Is there an obvious problem with this code?

- Asking if a multithreaded queue is empty is typically useless. Whatever value it returns is already out of date.

- _trying_ to grab a lock, then yielding, then retrying, can be written much shorter:

// get the lock, (which might require waiting/yielding until you can get it)

boost::mutex::scoped_lock lock(Queue_lock);

return SendQueue.empty();

It is using Yield, which I assumed was the right way to release the CPU.
Using sleep feels wrong, since I do not want to sleep, I want to wait for the mutex.

If you want to wait for the mutex, wait for the mutex. Pass it to scoped_lock and it will wait for you.

The first thread implements the mutex in the same way, although not in a subroutine.

If all your code uses mutexes similarly, well, I think you are fundamentally using mutexes wrong, so the bug could be anywhere.
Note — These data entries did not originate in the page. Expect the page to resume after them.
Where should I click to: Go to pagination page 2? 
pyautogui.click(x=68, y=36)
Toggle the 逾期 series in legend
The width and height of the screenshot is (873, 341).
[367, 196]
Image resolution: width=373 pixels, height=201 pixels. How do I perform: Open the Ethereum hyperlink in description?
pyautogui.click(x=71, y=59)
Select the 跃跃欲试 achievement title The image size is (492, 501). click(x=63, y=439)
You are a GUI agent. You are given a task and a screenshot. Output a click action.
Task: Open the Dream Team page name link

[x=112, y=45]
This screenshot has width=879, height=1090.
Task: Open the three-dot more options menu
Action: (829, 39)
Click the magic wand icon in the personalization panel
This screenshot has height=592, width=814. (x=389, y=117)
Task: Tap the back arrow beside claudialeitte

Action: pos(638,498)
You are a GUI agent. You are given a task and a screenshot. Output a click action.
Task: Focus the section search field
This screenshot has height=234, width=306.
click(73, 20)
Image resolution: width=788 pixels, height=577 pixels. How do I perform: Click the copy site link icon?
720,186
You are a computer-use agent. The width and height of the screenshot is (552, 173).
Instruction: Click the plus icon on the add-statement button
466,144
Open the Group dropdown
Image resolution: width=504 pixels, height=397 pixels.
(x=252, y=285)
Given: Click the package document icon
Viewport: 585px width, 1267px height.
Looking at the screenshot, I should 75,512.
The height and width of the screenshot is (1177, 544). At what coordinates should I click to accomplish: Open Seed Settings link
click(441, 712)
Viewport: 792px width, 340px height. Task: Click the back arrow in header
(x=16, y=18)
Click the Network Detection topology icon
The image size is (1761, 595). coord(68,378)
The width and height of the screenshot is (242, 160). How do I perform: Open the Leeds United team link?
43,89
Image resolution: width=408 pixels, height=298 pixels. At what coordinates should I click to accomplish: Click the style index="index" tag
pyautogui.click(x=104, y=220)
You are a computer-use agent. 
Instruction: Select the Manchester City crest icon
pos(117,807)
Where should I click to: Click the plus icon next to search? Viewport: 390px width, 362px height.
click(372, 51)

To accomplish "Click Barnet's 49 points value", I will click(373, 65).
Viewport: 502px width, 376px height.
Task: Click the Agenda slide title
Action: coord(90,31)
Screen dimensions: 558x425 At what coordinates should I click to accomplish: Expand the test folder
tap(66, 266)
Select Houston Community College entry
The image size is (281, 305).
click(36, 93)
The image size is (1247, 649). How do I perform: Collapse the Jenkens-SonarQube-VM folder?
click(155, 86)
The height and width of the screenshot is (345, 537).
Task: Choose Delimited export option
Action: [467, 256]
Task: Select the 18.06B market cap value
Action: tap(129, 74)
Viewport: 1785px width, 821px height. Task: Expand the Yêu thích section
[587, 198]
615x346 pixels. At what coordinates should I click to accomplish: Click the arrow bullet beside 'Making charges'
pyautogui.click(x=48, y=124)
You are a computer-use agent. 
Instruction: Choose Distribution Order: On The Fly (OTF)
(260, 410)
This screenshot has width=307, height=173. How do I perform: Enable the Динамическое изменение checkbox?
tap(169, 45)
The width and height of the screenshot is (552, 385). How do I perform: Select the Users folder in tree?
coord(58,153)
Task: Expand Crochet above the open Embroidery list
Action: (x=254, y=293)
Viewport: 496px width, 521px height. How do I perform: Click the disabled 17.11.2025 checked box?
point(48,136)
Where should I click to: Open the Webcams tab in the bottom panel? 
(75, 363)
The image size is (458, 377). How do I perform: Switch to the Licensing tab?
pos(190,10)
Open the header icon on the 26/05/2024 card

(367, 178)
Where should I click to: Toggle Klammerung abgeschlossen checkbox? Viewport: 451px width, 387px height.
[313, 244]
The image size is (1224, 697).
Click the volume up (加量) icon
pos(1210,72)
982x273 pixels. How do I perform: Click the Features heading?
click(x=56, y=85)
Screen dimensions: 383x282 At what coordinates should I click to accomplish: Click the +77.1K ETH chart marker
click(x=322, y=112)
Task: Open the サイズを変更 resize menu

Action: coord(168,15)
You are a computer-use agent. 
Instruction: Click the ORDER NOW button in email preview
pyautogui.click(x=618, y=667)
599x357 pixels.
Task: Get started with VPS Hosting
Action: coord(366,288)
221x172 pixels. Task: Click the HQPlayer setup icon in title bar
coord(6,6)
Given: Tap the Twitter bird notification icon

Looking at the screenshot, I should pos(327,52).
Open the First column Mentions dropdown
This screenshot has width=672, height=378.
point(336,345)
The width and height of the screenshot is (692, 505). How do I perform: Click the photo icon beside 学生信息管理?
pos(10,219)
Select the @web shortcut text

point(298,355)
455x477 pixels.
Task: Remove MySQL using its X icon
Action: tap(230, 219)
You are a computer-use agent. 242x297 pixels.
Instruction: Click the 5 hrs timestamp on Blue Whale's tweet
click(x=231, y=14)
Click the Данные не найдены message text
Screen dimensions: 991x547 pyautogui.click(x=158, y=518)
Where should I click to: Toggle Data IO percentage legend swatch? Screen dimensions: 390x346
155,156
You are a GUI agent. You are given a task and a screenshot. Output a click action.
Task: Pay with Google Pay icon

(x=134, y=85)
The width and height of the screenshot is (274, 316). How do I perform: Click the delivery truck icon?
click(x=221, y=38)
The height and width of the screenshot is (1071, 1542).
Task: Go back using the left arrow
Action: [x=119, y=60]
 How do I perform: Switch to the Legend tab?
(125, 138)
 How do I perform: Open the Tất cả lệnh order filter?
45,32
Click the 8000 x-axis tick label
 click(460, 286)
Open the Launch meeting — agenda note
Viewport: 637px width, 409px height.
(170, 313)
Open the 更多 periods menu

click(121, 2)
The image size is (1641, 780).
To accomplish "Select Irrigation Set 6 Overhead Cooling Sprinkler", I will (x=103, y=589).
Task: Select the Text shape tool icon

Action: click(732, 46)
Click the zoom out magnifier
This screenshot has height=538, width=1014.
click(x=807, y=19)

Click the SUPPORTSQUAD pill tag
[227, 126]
I mean, your example code above isn't technically wrong (that I can see), but it just isn't how mutexes are meant to be used. What you are doing is overly complicated, and complicated tends to lead to bugs. Keep it simple.

Am I correct in assuming, that since I use scoped_lock, the mutex will
always be released when I exit the while loop with "break;"?

yes. Even with an exception thrown, it will always release the lock.

Tony